Register a mock provider before the test runs. The mock returns deterministic responses, tracks call counts inputs, and requires no credentials or network access. The gateway routes calls to the mock through the same code path as real providers, meaning the test exercises routing, retry logic, and observability instrumentation with no external dependencies. Mocks can be swapped or removed between tests.

Conclusion

Connecting directly to LLM providers may seem straightforward in the early stages, but maintaining those integrations across providers and business units introduces recurring operational challenges. Error handling, retries, monitoring, credential administration, and protection of sensitive information often evolve differently across systems, increasing maintenance demands over time.

AI Matic Model Gateway brings these responsibilities together within a shared infrastructure layer. Applications interact with a single interface while the gateway handles provider selection, routing, retries, circuit breaking, observability, PII redaction, and credential management. Provider choices, model updates, and routing policies can change without requiring updates to application integrations.

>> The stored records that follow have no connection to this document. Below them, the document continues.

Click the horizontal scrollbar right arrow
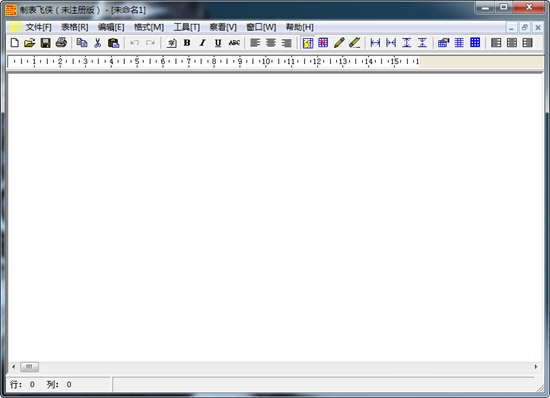The image size is (550, 398). click(536, 367)
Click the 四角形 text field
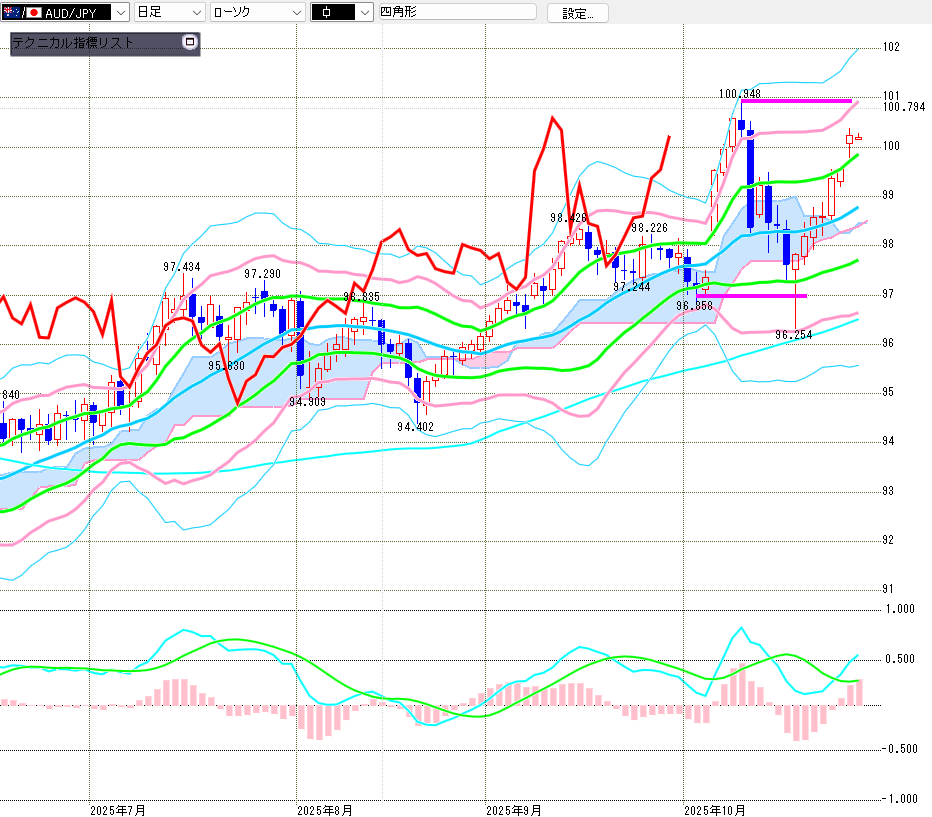 (456, 12)
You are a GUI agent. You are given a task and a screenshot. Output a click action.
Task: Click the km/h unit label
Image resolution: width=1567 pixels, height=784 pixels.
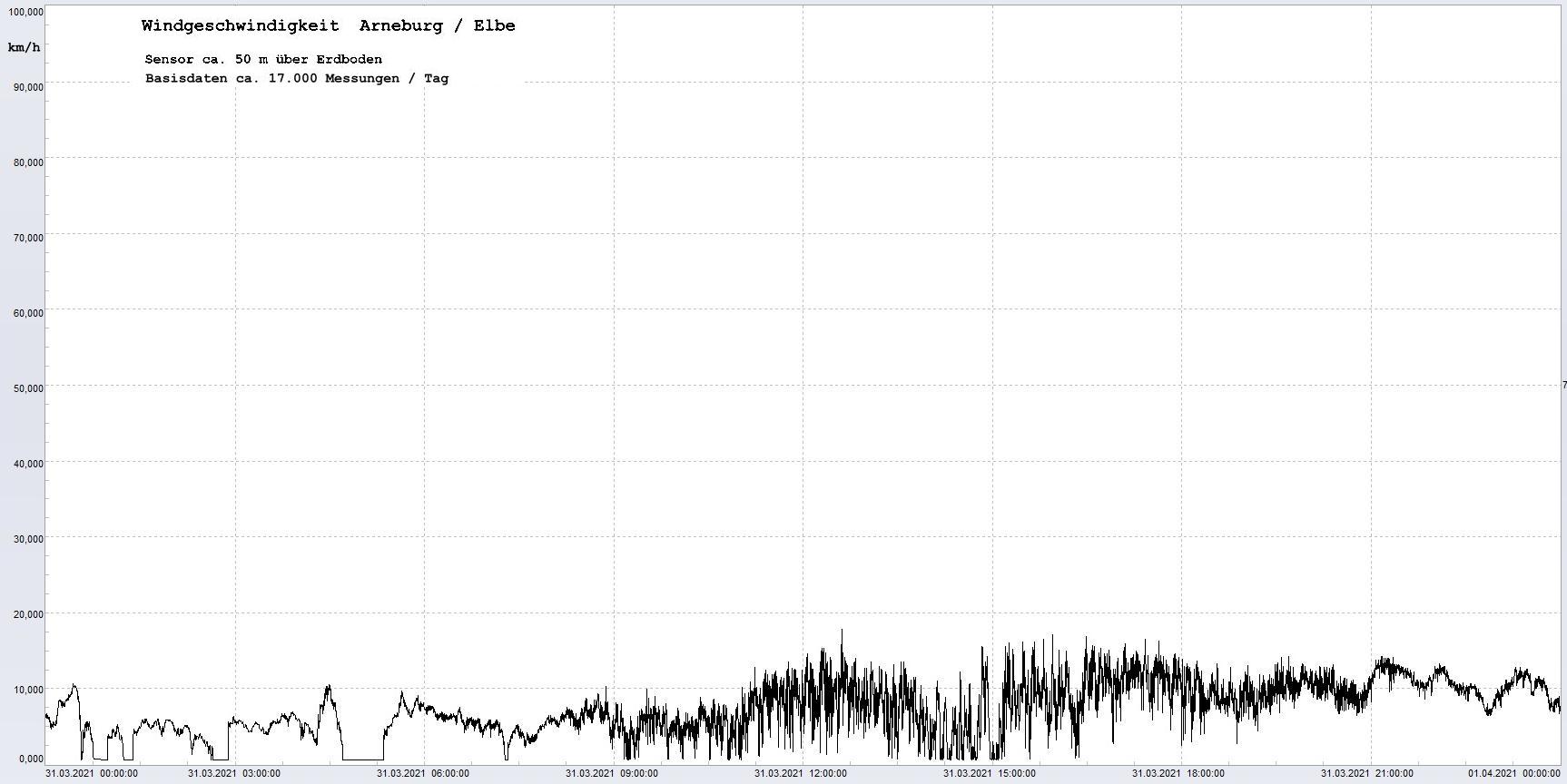point(24,47)
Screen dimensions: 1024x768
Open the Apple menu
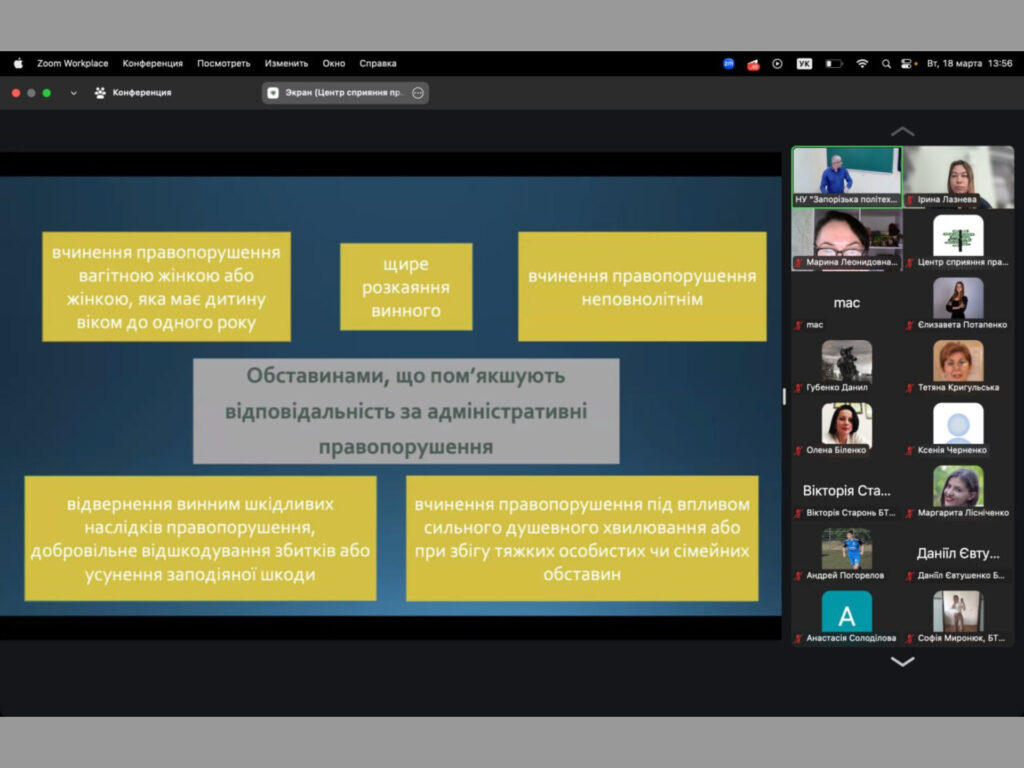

Today, the gateway includes support for four provider types, multiple routing methods, configurable retry and circuit breaker policies, three observability backends with PII redaction, and an extension framework for custom providers. Planned additions focus on broader security, administrative controls, and operational functions for larger deployments.

GoML partners with engineering organizations to integrate and configure the gateway within existing environments. Engagements start with a review of provider usage patterns and operational requirements, followed by a configuration approach tailored to the environment and objectives of the organization.